Copy the data unchanged, from the line containing "Describe the element at coordinates (1279, 904)" through the line containing "center [1532, 75].", including both of those lines.

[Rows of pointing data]
== == ==

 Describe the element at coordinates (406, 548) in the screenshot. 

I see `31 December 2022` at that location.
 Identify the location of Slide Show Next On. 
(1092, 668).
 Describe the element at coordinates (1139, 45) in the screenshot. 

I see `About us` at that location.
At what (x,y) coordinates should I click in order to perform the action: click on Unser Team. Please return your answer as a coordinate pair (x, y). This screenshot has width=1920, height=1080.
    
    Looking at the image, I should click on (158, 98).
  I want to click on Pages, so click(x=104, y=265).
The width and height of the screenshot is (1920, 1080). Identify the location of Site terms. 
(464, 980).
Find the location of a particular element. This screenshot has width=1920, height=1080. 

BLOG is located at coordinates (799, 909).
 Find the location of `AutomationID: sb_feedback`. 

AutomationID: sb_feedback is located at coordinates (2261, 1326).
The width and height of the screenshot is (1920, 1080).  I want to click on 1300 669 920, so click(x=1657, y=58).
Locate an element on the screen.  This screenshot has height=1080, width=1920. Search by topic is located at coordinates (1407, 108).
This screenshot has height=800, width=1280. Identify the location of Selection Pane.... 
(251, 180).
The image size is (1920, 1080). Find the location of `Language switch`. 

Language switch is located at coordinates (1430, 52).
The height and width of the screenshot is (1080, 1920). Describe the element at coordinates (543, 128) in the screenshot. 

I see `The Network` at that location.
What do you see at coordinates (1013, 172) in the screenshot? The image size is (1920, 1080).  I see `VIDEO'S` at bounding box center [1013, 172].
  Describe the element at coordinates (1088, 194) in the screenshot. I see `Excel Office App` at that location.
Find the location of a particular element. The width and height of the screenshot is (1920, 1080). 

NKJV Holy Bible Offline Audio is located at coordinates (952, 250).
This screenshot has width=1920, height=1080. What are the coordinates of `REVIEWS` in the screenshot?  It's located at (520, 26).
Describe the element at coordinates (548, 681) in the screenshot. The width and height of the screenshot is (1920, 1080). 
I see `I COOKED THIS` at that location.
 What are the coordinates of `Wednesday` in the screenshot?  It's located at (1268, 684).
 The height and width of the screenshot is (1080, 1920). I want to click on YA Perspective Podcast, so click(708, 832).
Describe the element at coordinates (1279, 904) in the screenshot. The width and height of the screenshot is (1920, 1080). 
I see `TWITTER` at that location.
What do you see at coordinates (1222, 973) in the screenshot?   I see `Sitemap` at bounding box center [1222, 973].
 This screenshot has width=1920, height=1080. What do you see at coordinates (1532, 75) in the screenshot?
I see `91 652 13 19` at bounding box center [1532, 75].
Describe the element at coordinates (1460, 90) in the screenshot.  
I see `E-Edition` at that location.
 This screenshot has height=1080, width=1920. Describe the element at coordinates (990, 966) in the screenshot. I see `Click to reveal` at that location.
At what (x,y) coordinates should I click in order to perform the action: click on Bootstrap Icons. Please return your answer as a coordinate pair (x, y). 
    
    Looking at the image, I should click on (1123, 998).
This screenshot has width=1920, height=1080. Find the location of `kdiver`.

== == ==

- **ANSWER IN FULL**:
Describe the element at coordinates (1279, 904) in the screenshot. The width and height of the screenshot is (1920, 1080). 
I see `TWITTER` at that location.
What do you see at coordinates (1222, 973) in the screenshot?   I see `Sitemap` at bounding box center [1222, 973].
 This screenshot has width=1920, height=1080. What do you see at coordinates (1532, 75) in the screenshot?
I see `91 652 13 19` at bounding box center [1532, 75].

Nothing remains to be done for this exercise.